Material for this exercise START

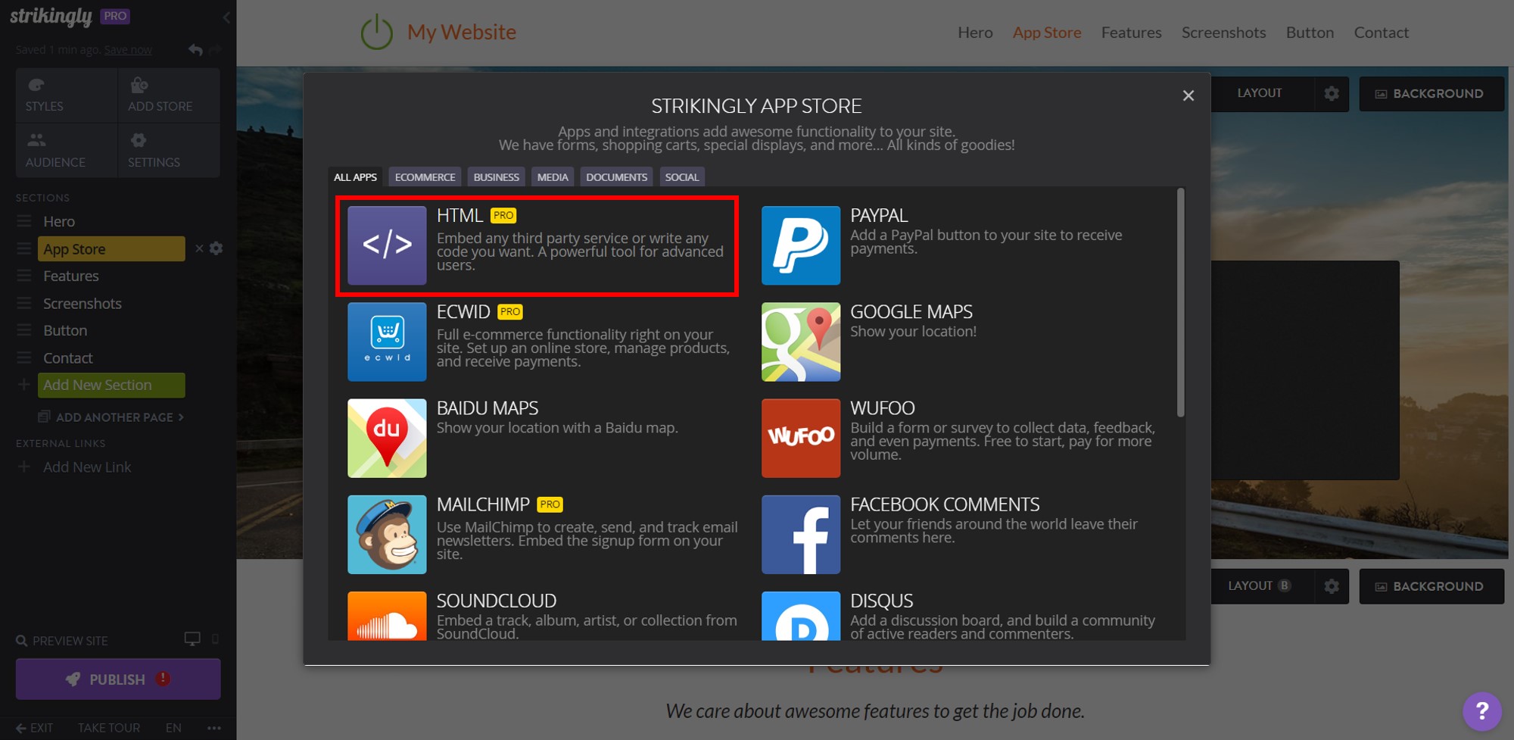
Task: Click the undo arrow
Action: pos(195,48)
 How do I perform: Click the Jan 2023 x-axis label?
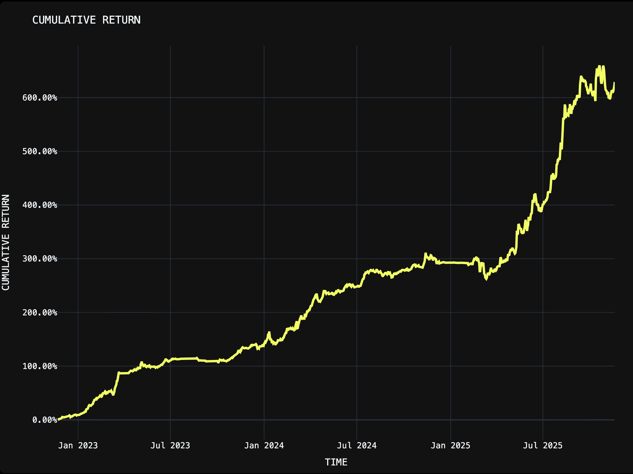coord(78,445)
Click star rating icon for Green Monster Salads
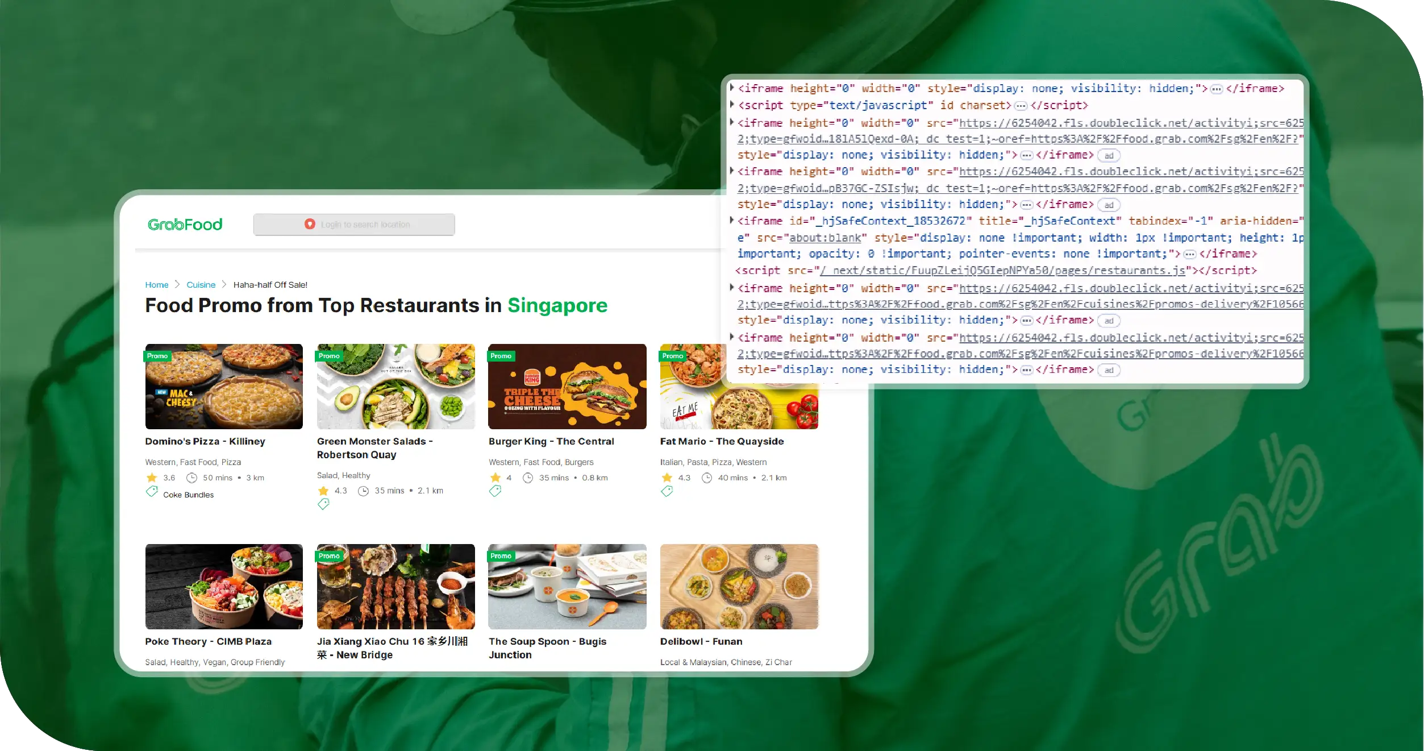 click(323, 491)
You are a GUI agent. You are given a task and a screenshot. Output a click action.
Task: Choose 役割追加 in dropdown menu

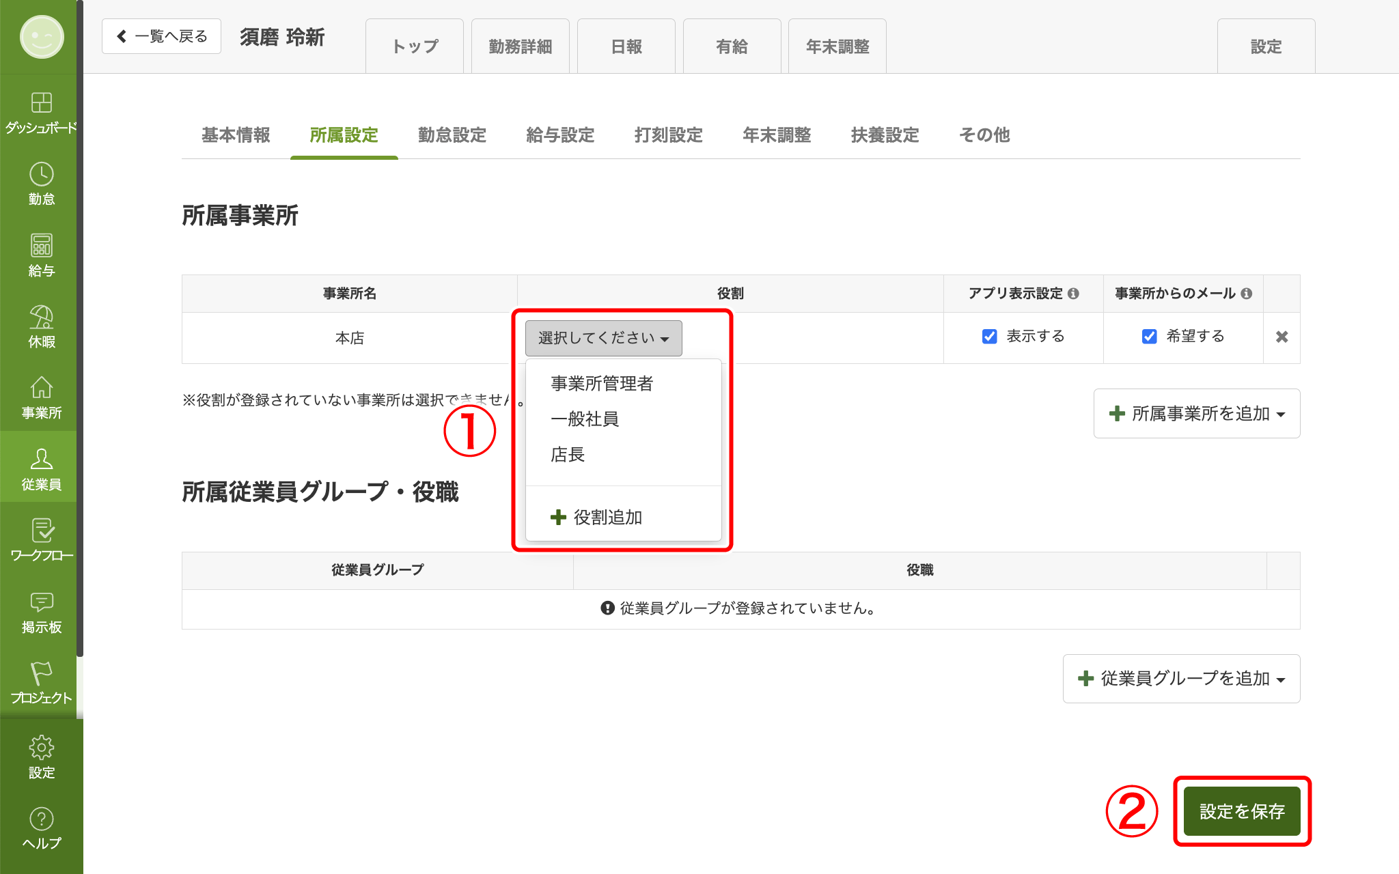597,518
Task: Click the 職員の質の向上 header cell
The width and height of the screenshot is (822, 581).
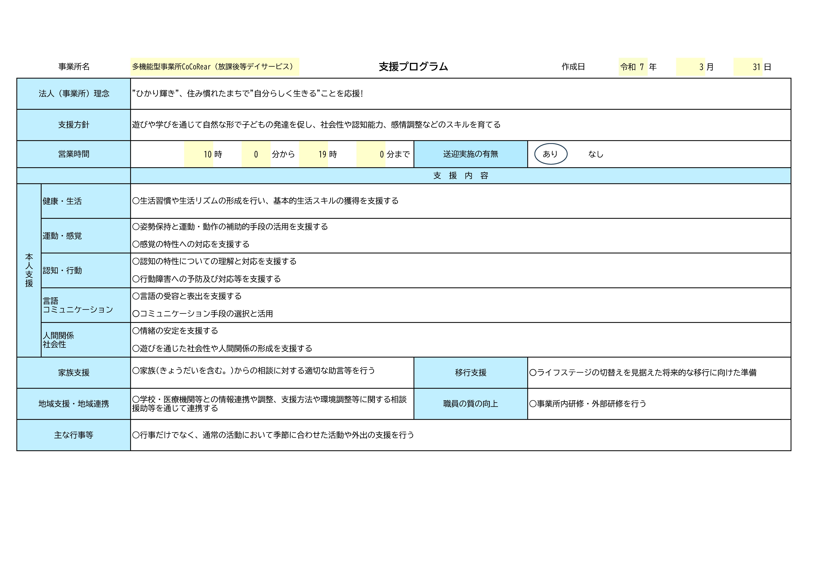Action: 470,404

Material for this exercise END

Starting with the line that contains "You are a GUI", print every line through the end of the data exactly as written; omit all pictures and add nothing else.

» Written answer:
You are a GUI agent. You are given a task and a screenshot. Output a click action.
Task: Choose 役割追加 in dropdown menu

597,518
Task: Click the 職員の質の向上 header cell
The width and height of the screenshot is (822, 581).
Action: 470,404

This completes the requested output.